About 500 protesters, chanting slogans and carrying signs in the shadow of the State House, gathered Friday night to speak out against Governor Charlie Baker’s efforts to reconsider the resettlement of Syrian refugees in Massachusetts.
“Don’t give into racist fear! Refugees are welcomed here!” shouted the passionate crowd members, who rallied at about 6 p.m. Protesters also held up signs with messages like “Compassion, Not fear” and “Let the Refugees Feel Our Love.”
Speakers from over 20 immigrant and refugee organizations took to the microphone on the steps across from the State House during the more-than-90-minute demonstration. Some were refugees, some their supporters, but they were near unanimous in calling for compassion from political leaders.
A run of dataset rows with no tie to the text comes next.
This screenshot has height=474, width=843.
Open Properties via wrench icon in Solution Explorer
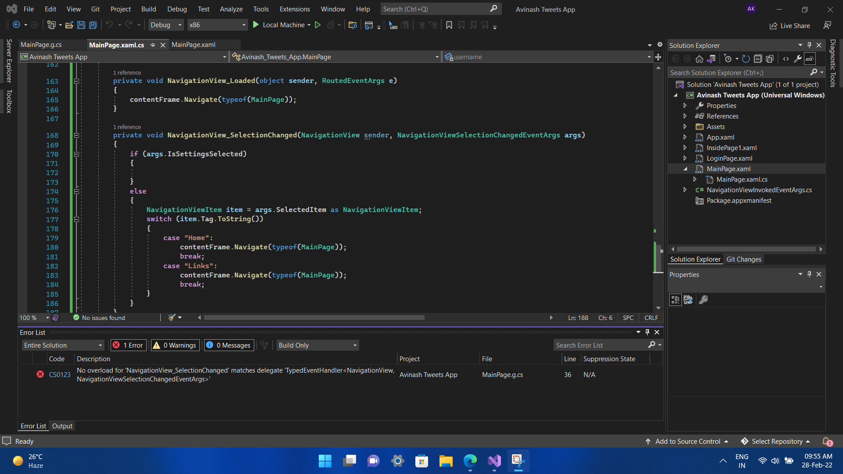[x=797, y=58]
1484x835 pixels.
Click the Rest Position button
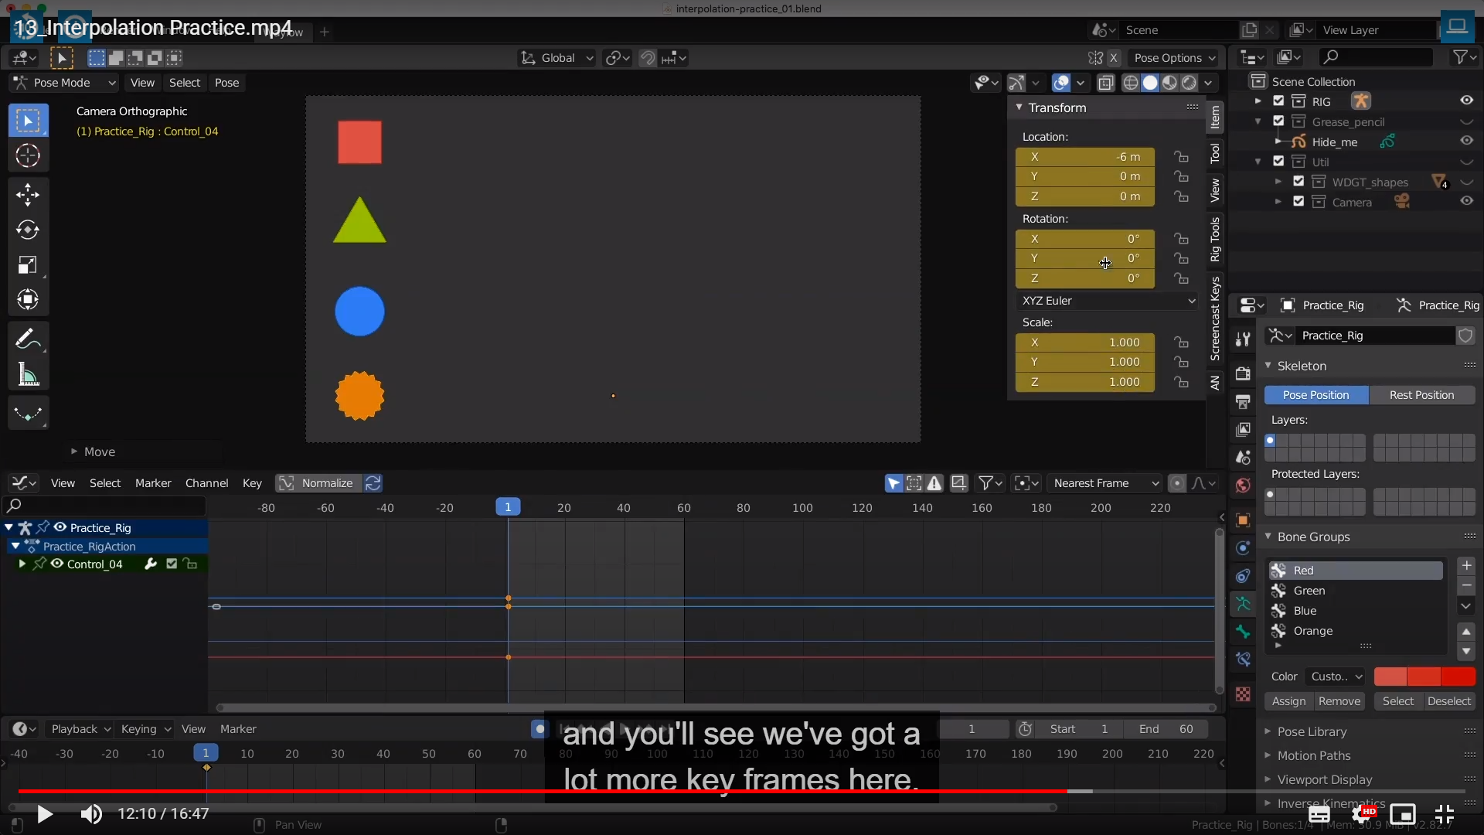1421,395
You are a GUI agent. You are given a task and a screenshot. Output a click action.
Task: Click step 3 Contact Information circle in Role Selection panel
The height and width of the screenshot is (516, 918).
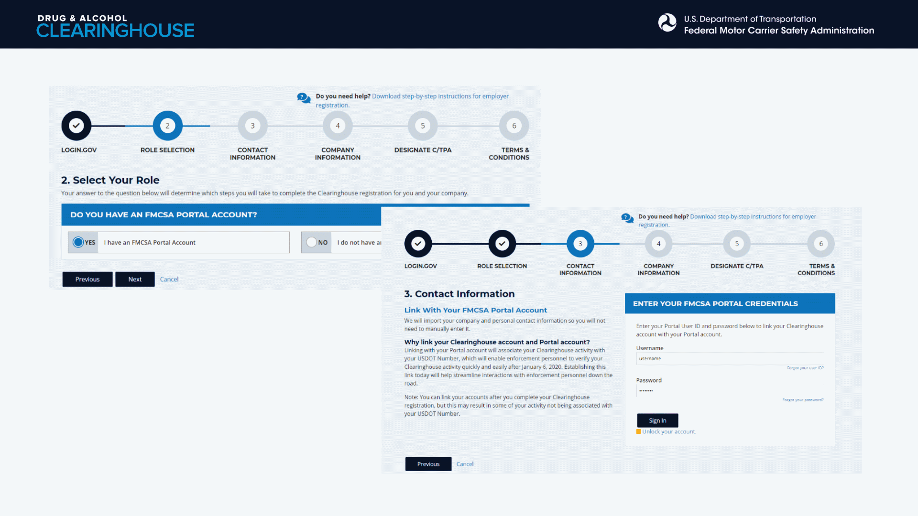[252, 126]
“We are horrified by the rhetoric that has come out from all the politicians, from Charlie Baker to the 31 governors,” Sofia Arias, 27, told the crowd. Arias served as master of ceremonies for the protest and is a member of the International Socialist Organization, the group that organized the event’s Facebook page.
Khury Petersen-Smith, 33, a graduate student at Clarke University and also an organization member, compared the treatment of Syrian refugees today to that of Jewish refugees fleeing Europe in the 1930s.
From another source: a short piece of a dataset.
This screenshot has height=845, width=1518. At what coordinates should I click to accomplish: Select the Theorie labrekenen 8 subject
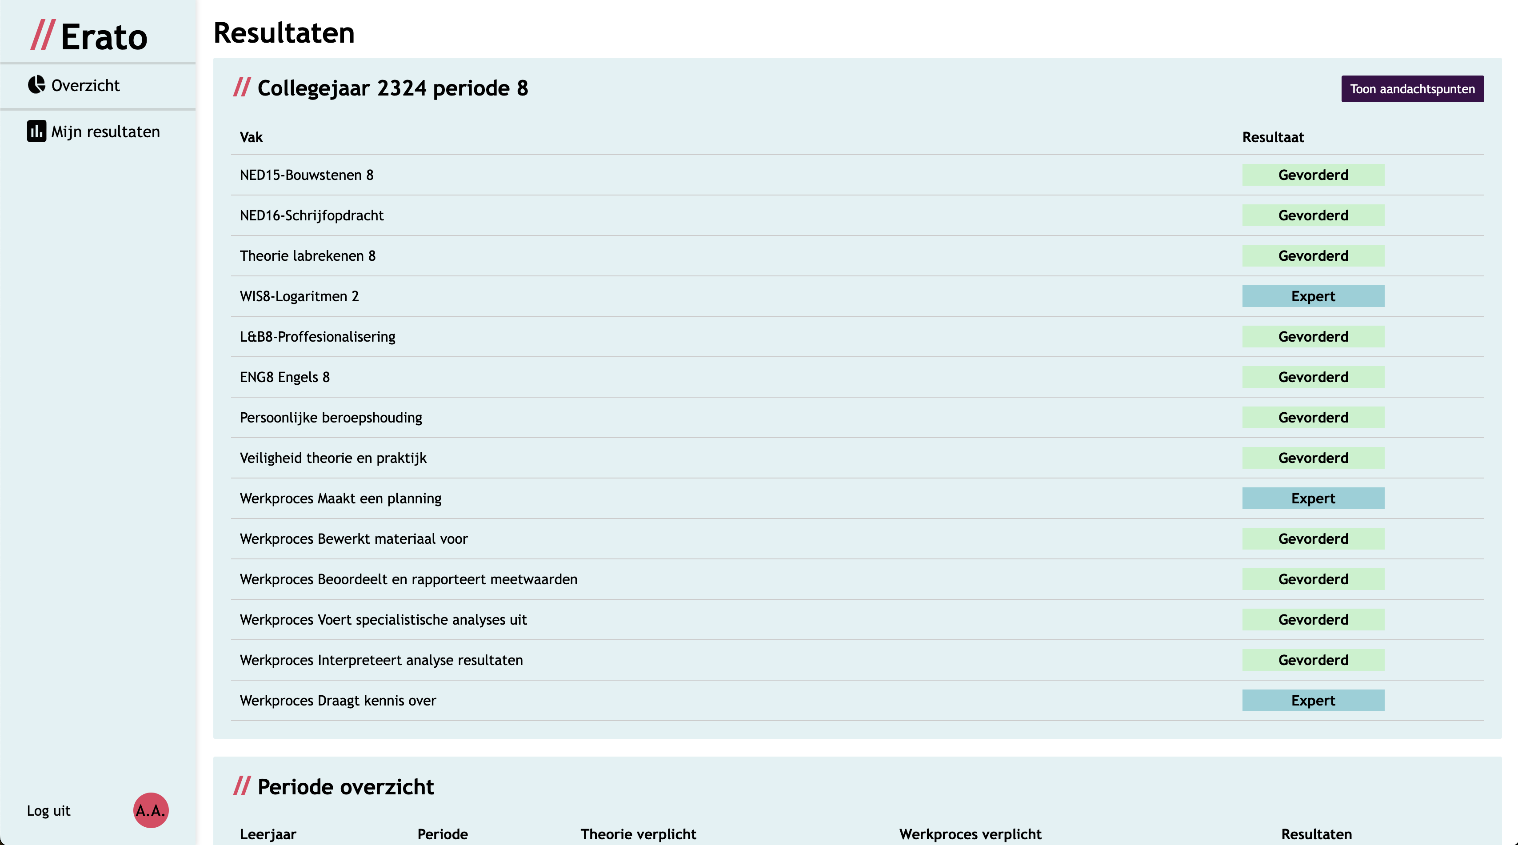[x=307, y=256]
“The question shouldn’t be how many people there are,” the Dorchester resident said. “[The response] should be let them in.”
Earlier this week, Baker joined more than half of the nation’s governors in calling for a halt to Syrian refugees, fearing that federal security measures were inadequate to keep terrorists out of the United States.
But on Friday, Baker would not join 27 Republican governors who sent a letter asking President Obama to suspend the government’s Syrian refugee resettlement effort, State House News Service reported.
Baker’s office could not be reached for comment.
One of the speakers at Friday’s rally, Edina Skaljic, 30, a refugee from Bosnia, shared her story of coming to the United States in December 2000. She arrived after spending two years in a refugee camp in her home country.
“All I ask is that [Baker] gives [consideration] to the process of resettlement, that he sits down and reads” the details of resettlement regulations, she said later in an interview.
Skaljic believes Baker is “an intelligent man” and she understands his concerns for security, but she does not agree with the “collective punishment” of Syrian refugees.
But Lynn Chen of Boston voiced support for the governor.
“The governor didn’t say anything wrong,” Chen said. “He’s just waiting for more information.” Chen, who said she is an immigrant herself, emphasized concern for national security.
“It’s very, very easy to let the fear ISIS insinuates to get to us, but that’s not why we’re here. We’re here for love and compassion,” said Nadia Alawa, who represented NuDay Syria.